Los dueños de una farmacia y otros de un local de venta de ropa junto al centro contaron que las calles suelen cerrarse dos o tres veces al mes, por horas, tarda más cuando el detenido es un personaje conocido.
La particularidad de este lugar es que recibe a políticos, uniformados, jueces y personas vinculadas a hechos de corrupción. En El Inca, en cambio, hay detenidos por robo, narcotráfico y hasta sicariato.
Frente a la Cárcel 4 hay un gran centro comercial; a un par de cuadras, un establecimiento educativo. La gente no siente temor ni en el día ni en la noche.
La persona que habita la vivienda que colinda por la parte trasera con el lugar dice no sentir que su casa vecina es una prisión. Solo lo recuerda por las luces intensas que iluminan en las noches el patio trasero del lugar
Fernando Vaca Moncayo, coordinador general de Seguridad Penitenciaria, asegura que en ninguna de las dos edificaciones hay presos de máximo riesgo y que las unidades de inteligencia de la Policía trabajan a diario por la seguridad de estos sectores.
La Policía no tiene registrados intentos de fuga de la Cárcel 4. En El Inca sí. El último fue el que le quitó el sueño a Iván.
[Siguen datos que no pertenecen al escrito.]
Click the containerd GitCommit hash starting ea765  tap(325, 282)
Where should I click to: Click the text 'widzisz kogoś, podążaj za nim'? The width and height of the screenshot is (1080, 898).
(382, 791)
Los presos se escaparon por un hueco que hicieron entre el techo y la losa, junto a su casa. Usaron una cuerda artesanal para bajar al patio que sirve de ingreso a una mecánica.
De los seis que se fugaron, dos fueron capturados. La búsqueda es complicada por la cantidad de casas y negocios en la zona. Por eso, -admite Vaca- estos centros deberían estar en lugares aislados.